Consultório em cima da padaria
Depois de se formar, Carla resolveu vir para São Paulo. Morava de favor na casa de um tio e começou a procurar emprego. Não foi aprovada num processo seletivo de um consultório que ficava em cima de uma padaria, na Vila Císper, zona leste da capital. Mesmo com a negativa, a empresária esperou todos os candidatos irem embora e reforçou ao dentista que, caso o profissional escolhido desistisse da vaga, ela precisava muito daquele emprego. Dias depois, ele a contratou.

“Depois de três meses, formava fila na porta por pessoas que queriam ser atendidas por mim”, afirma. Ainda na época que estava na faculdade sua avó e uma tia começaram a pagar um carnê de prestações para uma cadeira de dentista para Carla. Quando a cadeira saiu, ela informou o dono da clínica que iria embora. Foi quando ele lhe que ela comprasse o consultório. Ela pagou 12 mil reais em 10 parcelas. E começou a expandir alugando as salas ao lado.

Enquanto trabalhava, pagava um consórcio de um automóvel. “Quando meu carro saiu, eu pensei: ‘vou deixar de ser pobre’. Mas, justamente nesta época, um imóvel perto do meu consultório foi colocado à venda. Eu dei meu carro como entrada e financiei o resto em 15 anos. Depois daí, tudo começou a mudar.

Faturamento de 104 milhões de reais
Em menos de 10 anos, Carla e alguns dentistas parceiros já possuíam 23 unidades da Sorridents. Em 2004, ela e o marido formataram o sistema de franquia e hoje a empresa é a maior do ramo, na América Latina, com 160 clínicas odontológicas.
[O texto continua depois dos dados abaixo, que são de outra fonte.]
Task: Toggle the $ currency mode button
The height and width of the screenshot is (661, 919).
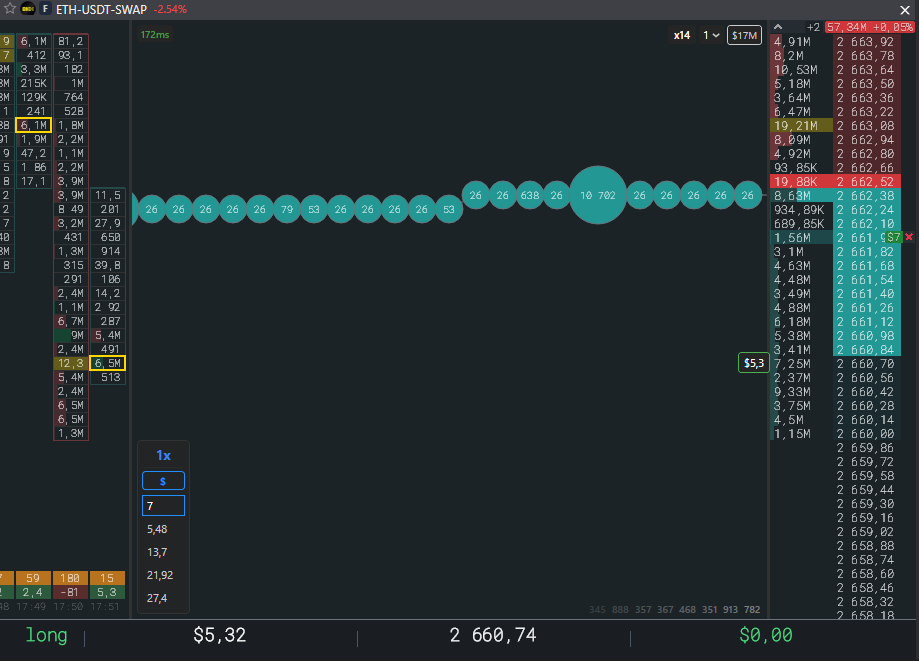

O faturamento do ano passado foi de 104 milhões de reais e o esperado para este ano é a quantia de 120 milhões.

Com o dinheiro vieram pesadas 16 horas de trabalho por dia, falta de tempo para atividades cotidianas, como ir ao mercado, e também para a família. Mãe de dois filhos, um de oito e outro de sete anos, Carla não participava mais da rotina das crianças. Há quatro anos, seu filho mais velho ficou dias internado numa UTI (unidade de terapia intensiva). Foi quando ela decidiu rever suas prioridades.
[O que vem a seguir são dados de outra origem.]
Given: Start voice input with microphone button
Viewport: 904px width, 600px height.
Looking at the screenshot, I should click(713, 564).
“Hoje a minha agenda depende dos meus filhos. Almoço em casa de duas a três vezes por semana e, durante o período de prova dos meninos, eu chego em casa às sete da noite e tomo a matéria até às nove. Depois volto a trabalhar lá mesmo. O fim de semana também é da minha família. A gente adora sair para comer fora, ir ao teatro e ao cinema”.

Tirando os filhos, o restante do tempo é dedicado integralmente aos negócios. A manicure e o cabeleireiro vão na sua casa e shopping nem pensar! “Só compro roupa ou sapatos quando realmente preciso. Não tenho tempo de ficar zanzando nas lojas. Também só pago o que considero justo. Não vou gastar cinco mil reais com uma bolsa aqui no Brasil, se posso comprá-la por menos da metade nos Estados Unidos ou na Europa”.
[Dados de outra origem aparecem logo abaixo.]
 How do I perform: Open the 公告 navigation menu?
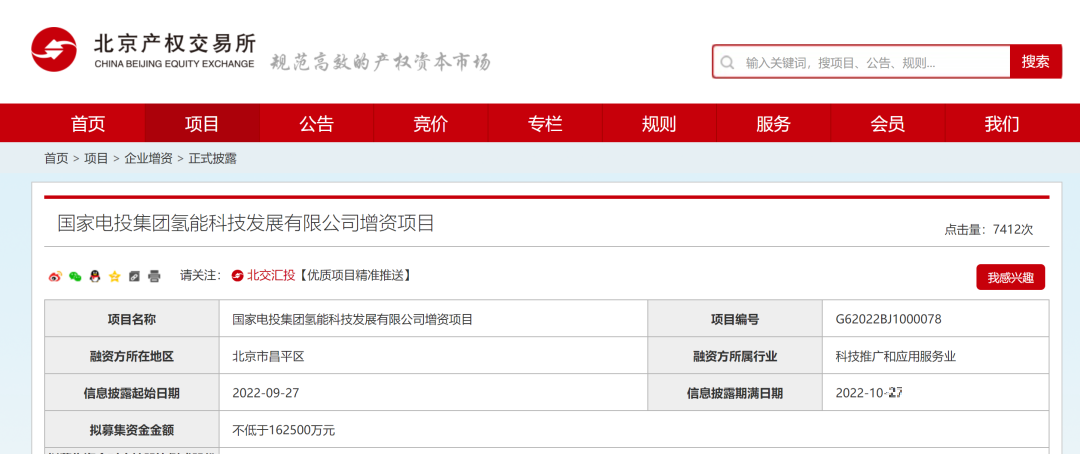(x=316, y=124)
“Sou extremamente econômica”
O que mudou com dinheiro e sucesso? “Basicamente temos muito mais conforto. Além disso, posso viajar para todos os lugares que sempre quis conhecer. Não dá para tirar períodos longos de férias, mas quando podemos, eu e meu marido, pegamos as crianças e vamos passear. Hoje em dia eu até desligo o celular”, conta Carla.

A família também possui um “refúgio” para os fins de semana: uma casa dentro de um condomínio fechado no Guarujá, litoral de São Paulo. “Na praia a gente sai para andar de bicicleta com as crianças e curtimos muito este momento com a família”.

A empresária conta que é econômica por natureza. “Não consigo sair gastando dinheiro sem pensar. Sei que tive que renunciar a muitas coisas na minha vida pessoal, por isso dou muito valor a tudo que conquisto. Na minha casa, por exemplo, fazemos mercado às quartas-feiras, dia em que legumes e frutas estão em promoção. Meus filhos só ganham presentes em datas comemorativas e se eles quebram algum brinquedo, precisam juntar o dinheiro de suas mesadas para comprar outro. Eu sempre falo que não vou repor algo que eles não cuidaram. Acredito que eles dão muito valor ao que têm e que já entendem que é preciso trabalhar muito para ter sucesso e uma vida confortável”, completa Carla.